Apocalyptica
Wolkenschleier. Erneut schien Auriel das Spiel von Wind und Wetter wie ein böses Omen für den Ausgang der Schlacht. Ein kurzes Aufflackern goldenen Lichts, gefolgt von grauer Finsternis. War das das Schicksal der Menschheit?
Mit dröhnendem Donnern stimmten Tausende Hörner einen langgezogenen Schlachtruf an, gefolgt von den glockenklaren Stimmen hunderter Kehlen, die ihr Dasein auf Erden einzig diesem Zweck verschrieben hatten. Der Gesang der Sarieliten war Balsam für die Gemüter aller, Engel wie Sterbliche. Er formte sich zu einer Reihe perfekt aufeinander abgestimmter Harmonien, die nicht von dieser Welt zu sein schienen.
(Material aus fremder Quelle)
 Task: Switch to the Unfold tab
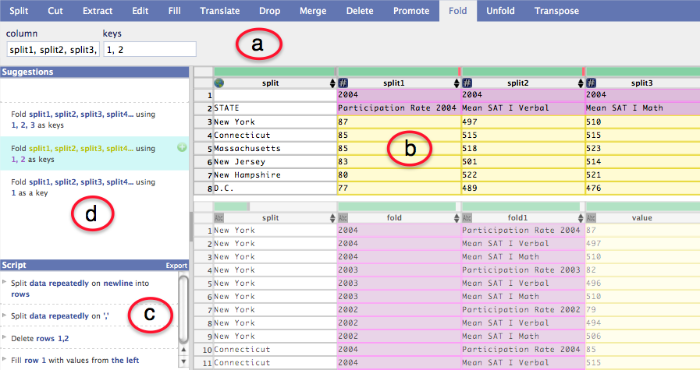tap(500, 11)
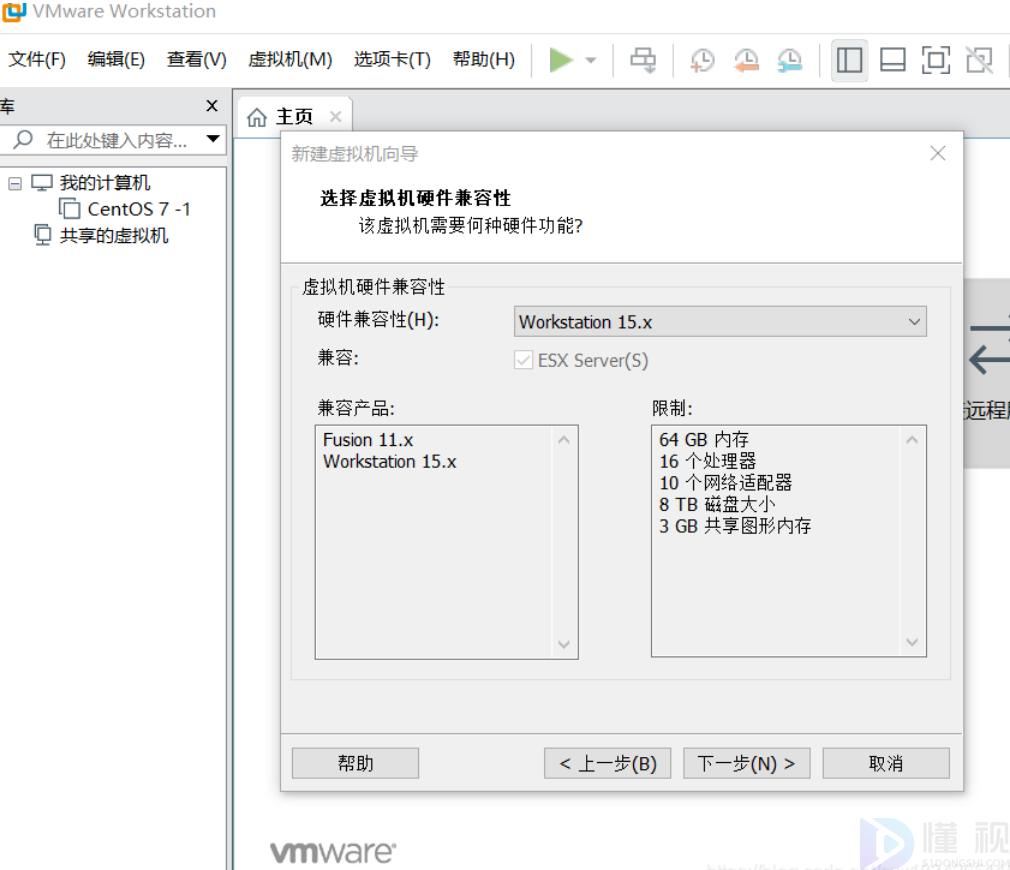Click the disabled unity mode icon
Screen dimensions: 1010x870
click(979, 60)
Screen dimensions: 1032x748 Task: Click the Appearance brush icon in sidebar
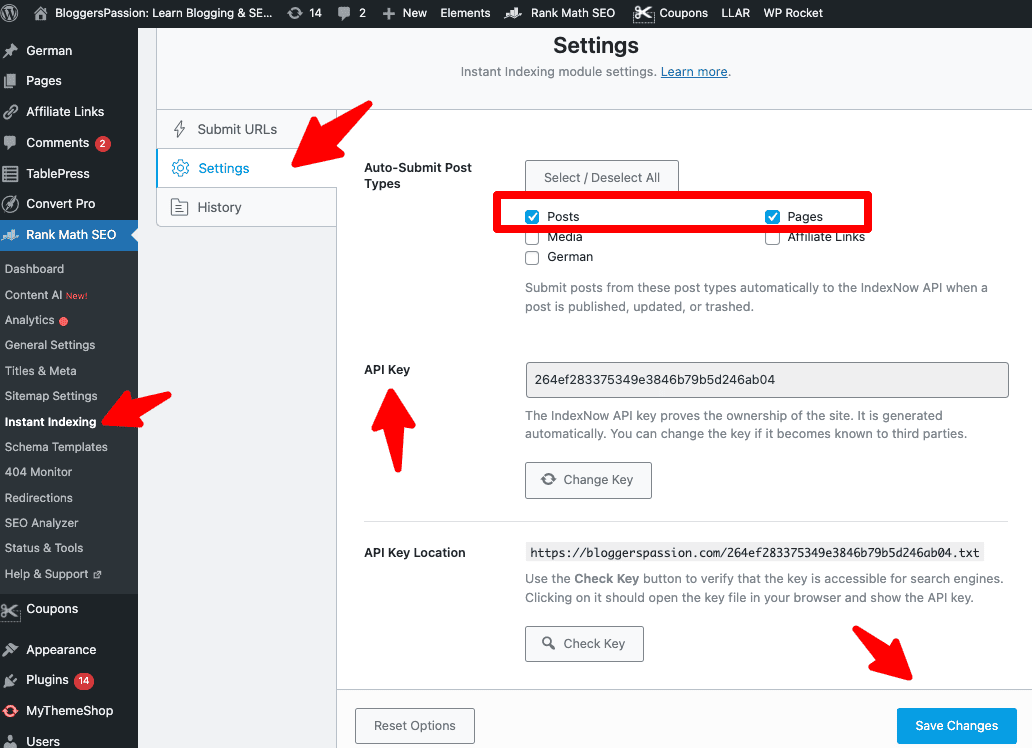[11, 650]
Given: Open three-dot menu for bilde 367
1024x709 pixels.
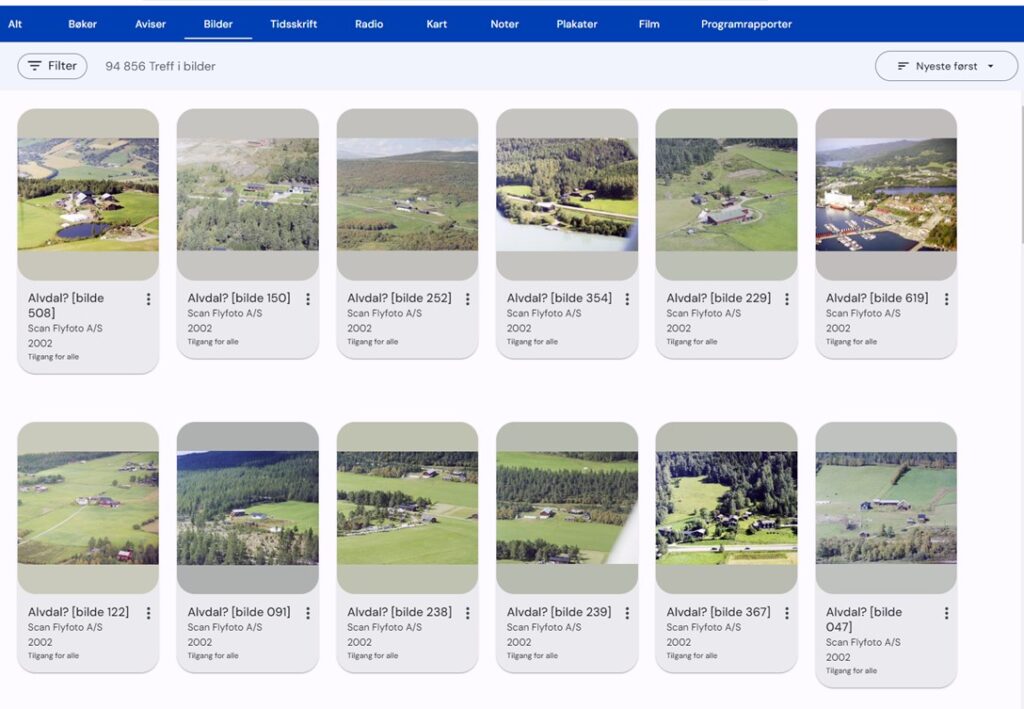Looking at the screenshot, I should [x=787, y=613].
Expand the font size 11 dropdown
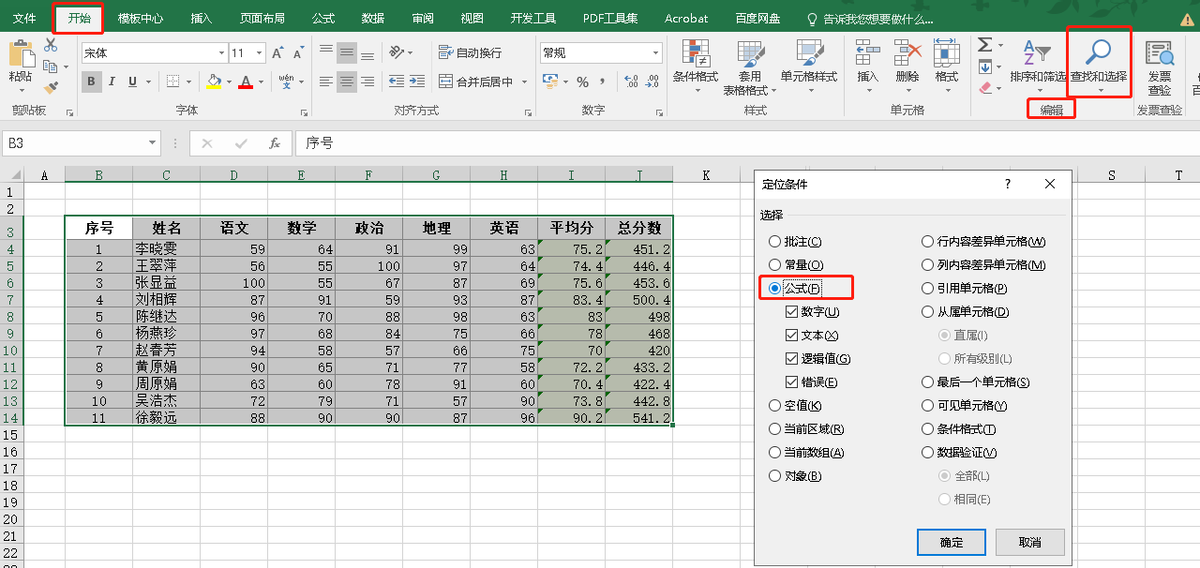The image size is (1200, 568). tap(261, 53)
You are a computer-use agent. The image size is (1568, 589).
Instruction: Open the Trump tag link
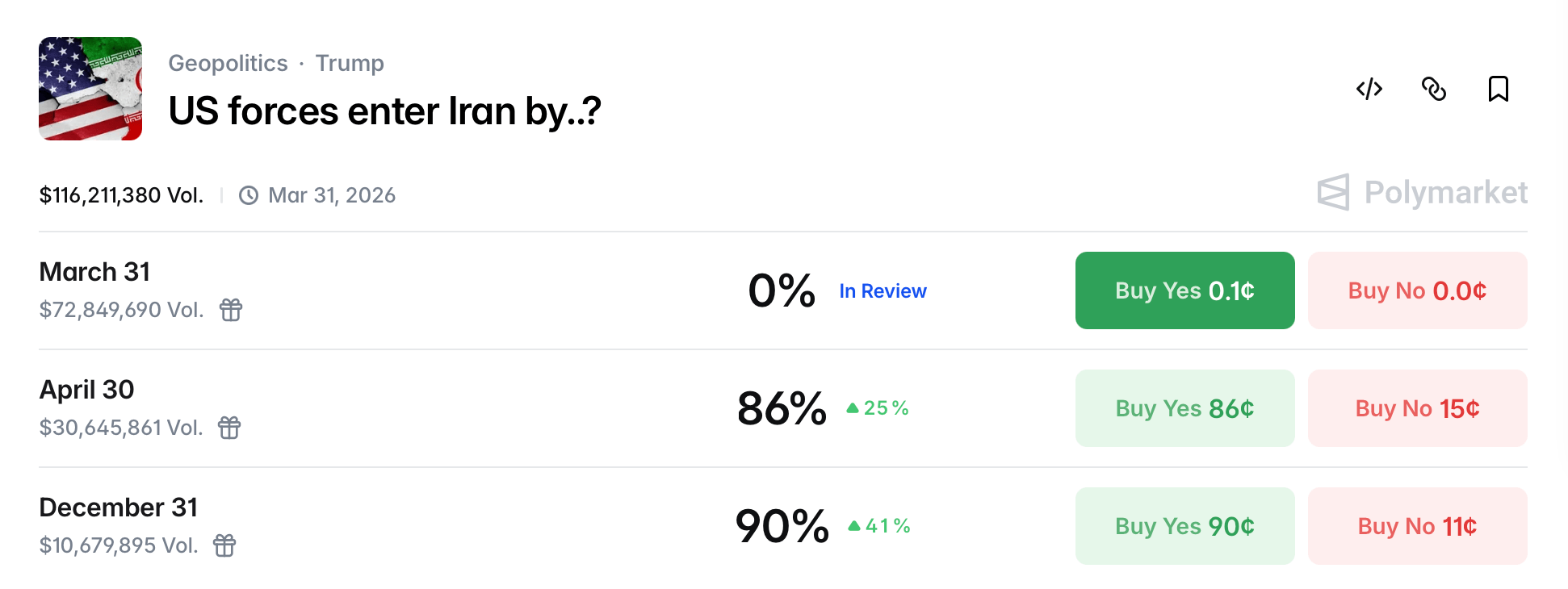(350, 63)
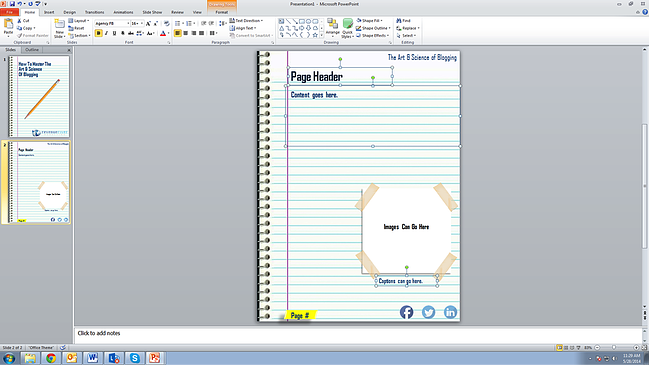Click the Find binoculars icon
649x365 pixels.
click(x=399, y=20)
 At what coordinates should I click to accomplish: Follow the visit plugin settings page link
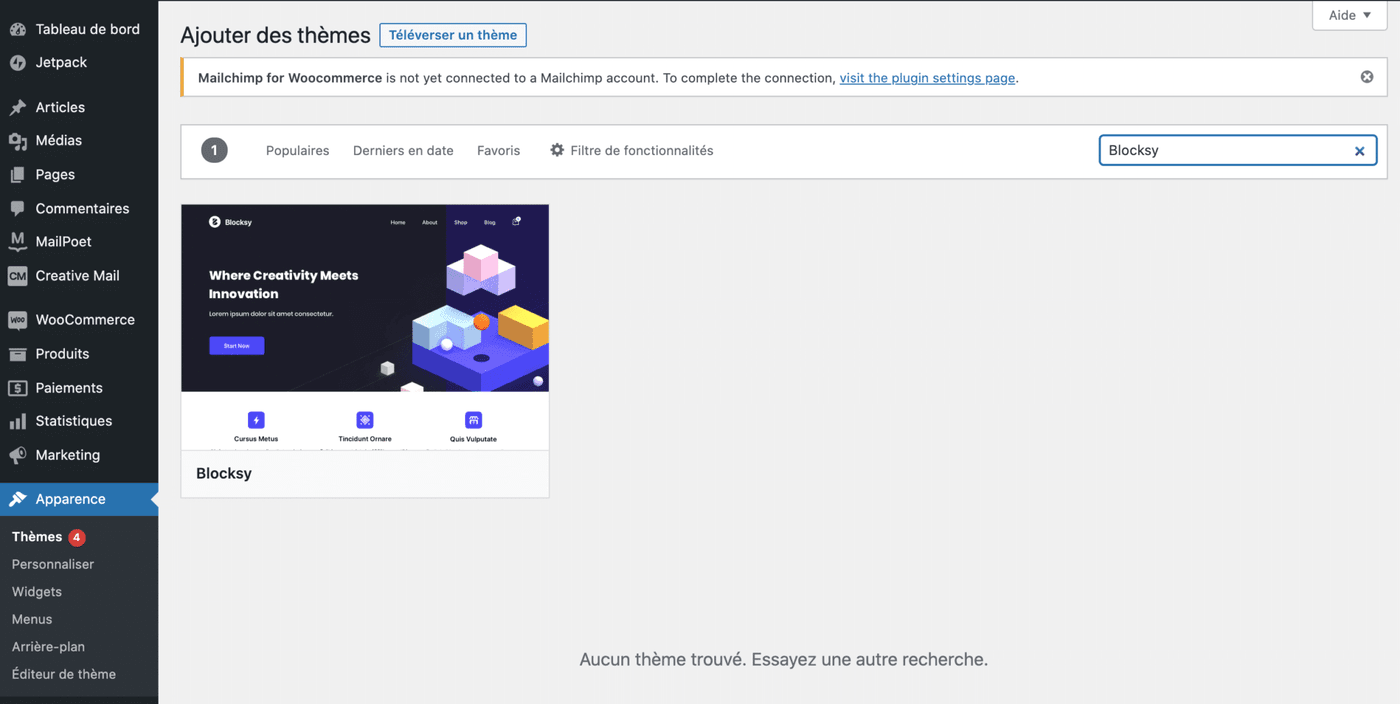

Auriel lächelte. Ihr Griff um die Lanze wurde fester, dann stieß sie sie mit einer ruckartigen Bewegung in Richtung des Feindes und sendete den Befehl zum Angriff.
Wie ein Bienenschwarm, der einen viel größeren Angreifer von seinem Stock fernzuhalten versucht, fielen die Scharen der Engel aus allen Richtungen in die wimmelnde Masse aus Schwärze, die sie bald darauf verschluckte. Der Ansturm von Informationen in Auriels Kopf war überwältigend. Der Engel wankte. Nie zuvor hatte die Michaelitin eine solche Flut von Befehlen und geistigen Hilferufen verarbeiten müssen. Beinahe wäre ihr die heilige Lanze aus der Hand geglitten, und sie musste hastig nachfassen, um sie daran zu hindern, über die Kante der gigantischen schwebenden Plattform in die Tiefe zu stürzen.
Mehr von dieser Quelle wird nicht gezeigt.